Serangan itu terjadi hanya beberapa hari setelah misi tempur AS di Irak berakhir pada 31 Agustus.
Penarikan pasukan Amerika dilakukan bertepatan waktunya dengan meningkatnya serangan bom mobil dan penembakan yang ditujukan pada pasukan Irak yang mengambil alih tanggung jawab keamanan dari pasukan AS sejak 2009.
Ratusan orang tewas dalam gelombang kekerasan terakhir, termasuk sejumlah besar polisi Irak, namun AS tetap melanjutkan penarikan pasukan dari negara itu.
Meski kekerasan tidak seperti pada 2006-2007 ketika konflik sektarian berkobar mengiringi kekerasan anti-AS, sekitar 300 orang tewas setiap bulan tahun ini, dan Juli merupakan tahun paling mematikan sejak Mei 2008.
Militer AS menyelesaikan penarikan pasukan secara besar-besaran pada akhir Agustus, yang diumumkannya sebagai akhir dari misi tempur di Irak, dan setelah penarikan itu jumlah prajurit AS di Irak menjadi 50.000.
Penarikan brigade tempur terakhir AS dipuji sebagai momen simbolis bagi keberadaan kontroversial AS di Irak, lebih dari tujuh tahun setelah invasi untuk mendongkel Saddam.
Namun, pasukan AS terus melakukan operasi gabungan dengan pasukan Irak dan gerilyawan Kurdi Peshmerga di provinsi-provinsi Diyala, Nineveh dan Kirkuk dengan pengaturan keamanan bersama di luar misi reguler militer AS di Irak.
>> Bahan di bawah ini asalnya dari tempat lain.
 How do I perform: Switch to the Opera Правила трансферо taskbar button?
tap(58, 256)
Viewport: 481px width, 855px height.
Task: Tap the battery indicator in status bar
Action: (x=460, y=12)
Para pejabat AS dan Irak telah memperingatkan bahaya peningkatan serangan ketika negosiasi mengenai pembentukan pemerintah baru Irak tersendat-sendat, lebih dari empat bulan setelah pemilihan umum parlemen di negara itu.
Jumlah warga sipil yang tewas dalam pemboman dan kekerasan lain pada Juli naik menjadi 396 dari 204 pada bulan sebelumnya, menurut data pemerintah Irak.
Sebanyak 284 orang -- 204 warga sipil, 50 polisi dan 30 prajurit -- tewas pada Juni, kata kementerian-kementerian kesehatan, pertahanan dan dalam negeri di Baghdad kepada AFP.
Menurut data pemerintah, 337 orang tewas dalam kekerasan pada Mei.
Kekerasan di Irak mencapai puncaknya antara 2005 dan 2007, kemudian menurun tajam, dan serangan-serangan terakhir itu menandai terjadinya peningkatan.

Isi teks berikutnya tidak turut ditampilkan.